Questions to answer ::
1. In the New Zealand travel passage, condense the paragraph that begins "We planned to work Big Bay's surf" into a short bulleted list of its main facts.
2. Pick up the New Zealand travel passage after its final sentence and keep writing in the same voice.

Document extract ::
──────────────────────────────

OUR FIRST NIGHT IN BIG BAY, Harro apologizes: "One thing you haven't heard about New Zealand are the midgies. I bought you all head nets." New Zealand sand flies, known as "midgies," are why the orcs from the Lord of the Rings films seem so pissed off. There are billions of them—black, pin-size, elusive, ruthless biters. They inject their foulness into Gary Elkerton's neck until, by day two, it becomes a reptilian horror of nasty welts.

We planned to work Big Bay's surf and sand for a week, but after two days of itchy and scratchy and no skiing, Harro does what all good storm chasers do: changes direction. He retrieves the satellite phone and summons the planes, which pick us up right on the beach, at low tide. By noon we're in the groovy, lakeside resort town of Wanaka, brunching alongside college-age snowboard chicks.

──────────────────────────────

Supplied information ::

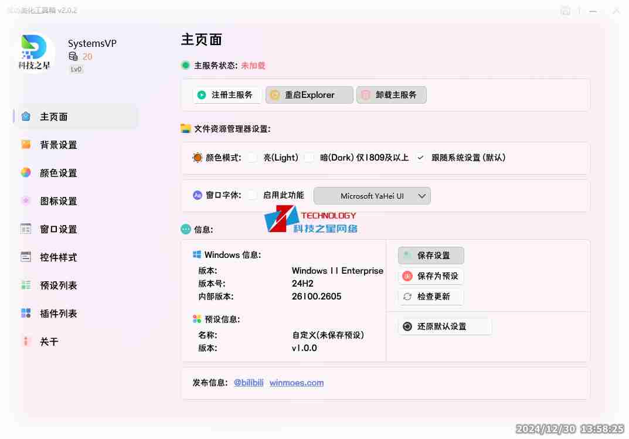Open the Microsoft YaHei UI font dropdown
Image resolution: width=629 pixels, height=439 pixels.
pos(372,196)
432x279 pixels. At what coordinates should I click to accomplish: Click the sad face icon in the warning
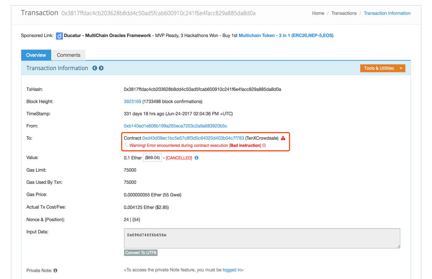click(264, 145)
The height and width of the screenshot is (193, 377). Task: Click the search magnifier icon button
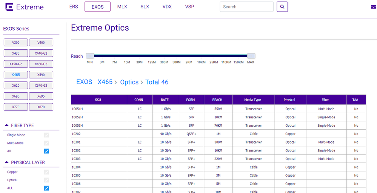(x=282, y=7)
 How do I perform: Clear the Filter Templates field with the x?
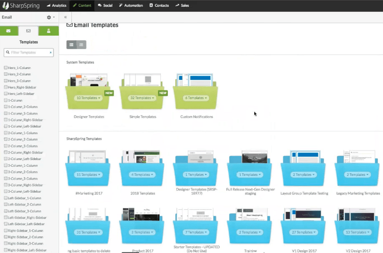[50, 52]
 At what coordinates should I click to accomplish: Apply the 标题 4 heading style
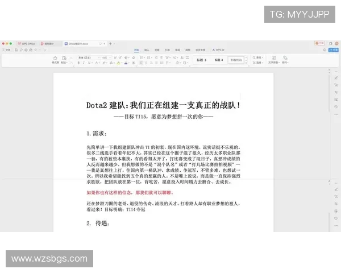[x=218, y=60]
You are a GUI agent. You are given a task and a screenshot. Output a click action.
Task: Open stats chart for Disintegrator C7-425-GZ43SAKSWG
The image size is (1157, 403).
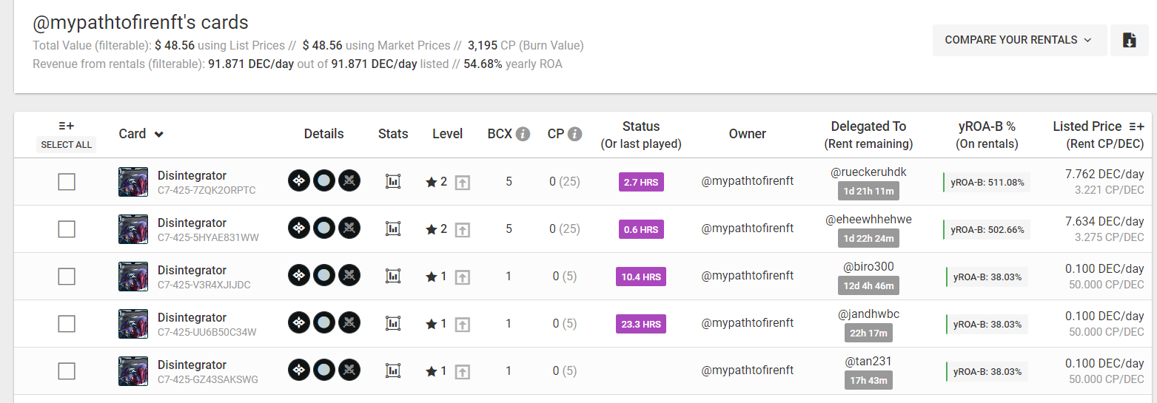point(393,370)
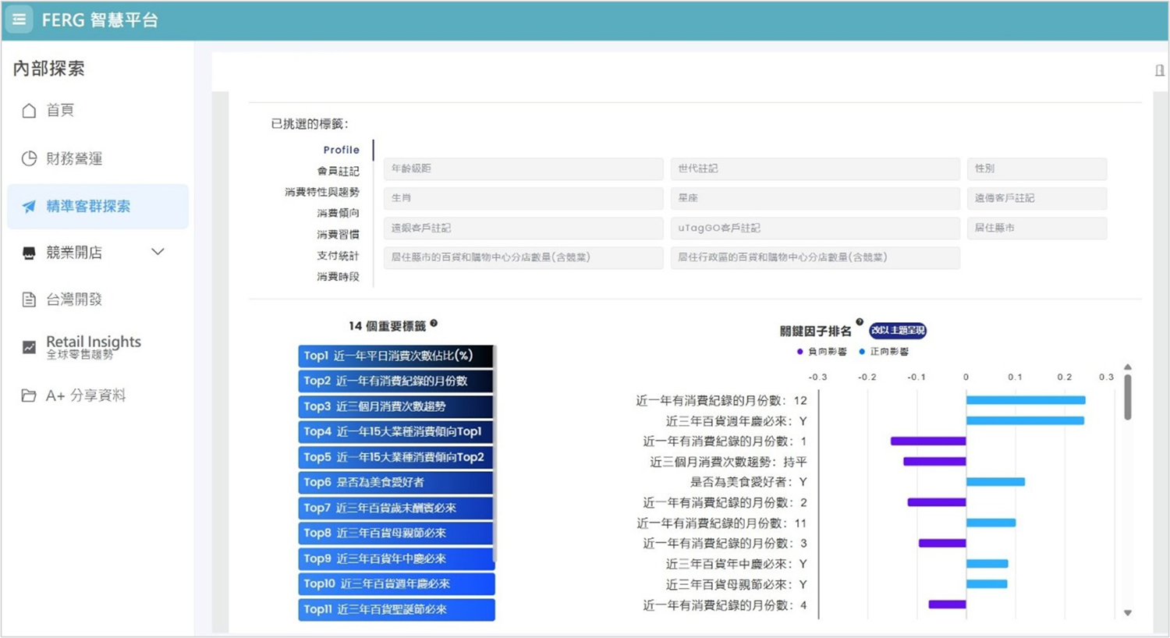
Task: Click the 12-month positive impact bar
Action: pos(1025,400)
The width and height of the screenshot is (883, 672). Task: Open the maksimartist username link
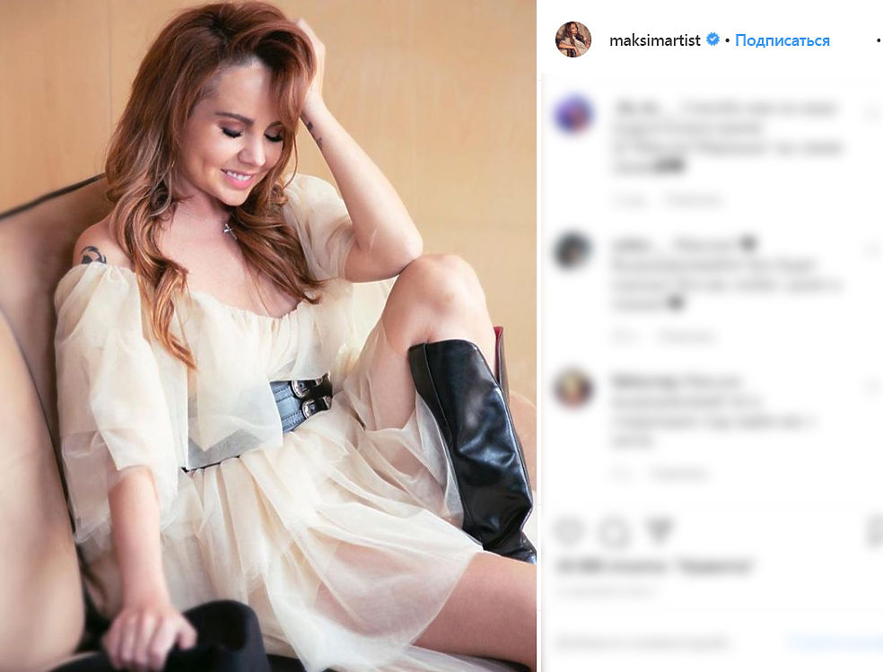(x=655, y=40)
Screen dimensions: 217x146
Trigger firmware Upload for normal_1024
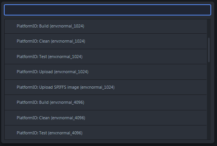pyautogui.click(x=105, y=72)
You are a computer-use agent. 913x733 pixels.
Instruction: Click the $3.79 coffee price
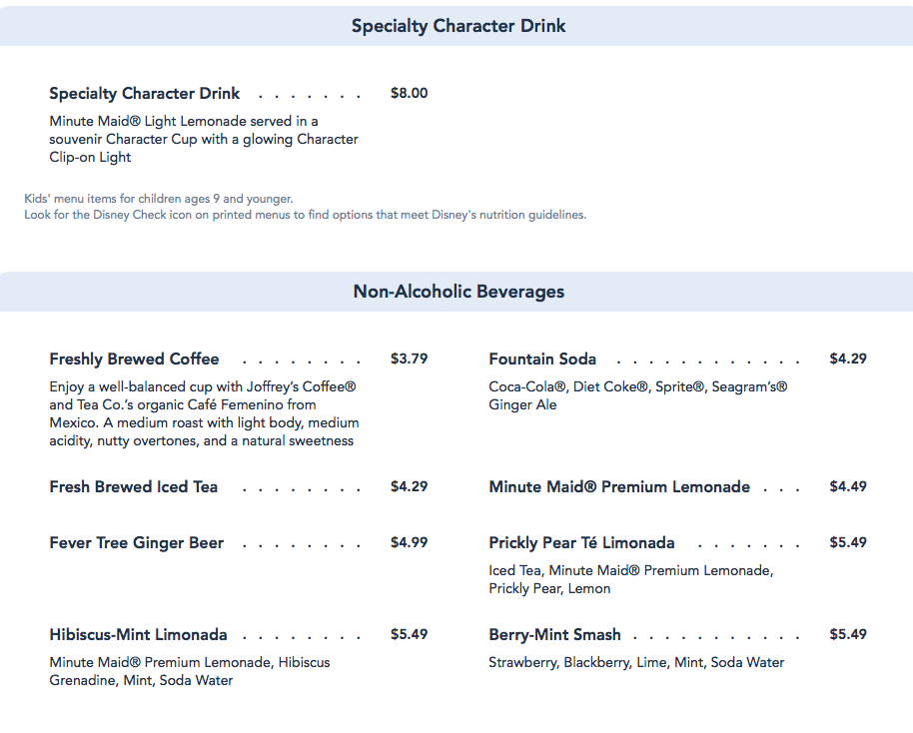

──────────────────────────────

Written responses ::
1.
- The group planned to spend a week on Big Bay's surf and sand.
- After two days of itching and no skiing, Harro changed direction.
- He called in planes on the satellite phone, and they picked the group up on the beach at low tide.
- By noon they were brunching in Wanaka, a lakeside resort town, next to college-age snowboarders.

2.
The next day, a rented RV and beaten minivan trundle us 35 minutes west of Wanaka to Treble Cone, a First World ski area reached via a Third World access road, with slippery switchbacks and 5.8 exposure. Harro herds us up to the base area, then disappears inside to cajole ten lift tickets out of the marketing department. Freeskier Sage Cattabriga-Alosa pounds a Red Bull past his scratchy beard. Boarder Eric Themel—who served as a snowboard instructor after avoiding mandatory service in the Austrian army by claiming he was clinically shy and afraid of the dark—shares boarding tips with surfer Jamie Sterling, who's snowboarded exactly two days in his life. Surfer Mark Visser is still suffering from the flu, retching and invisible. Meanwhile surfer Gary Elkerton raves about his first boarding in France. "I was going so fucking fast, like it's Waimea, and I hit ten French people," he says. "There was blood all over the snow. Surfers are always trying to generate more speed by working waves. But with gravity …" His eyebrows rise conspiratorially.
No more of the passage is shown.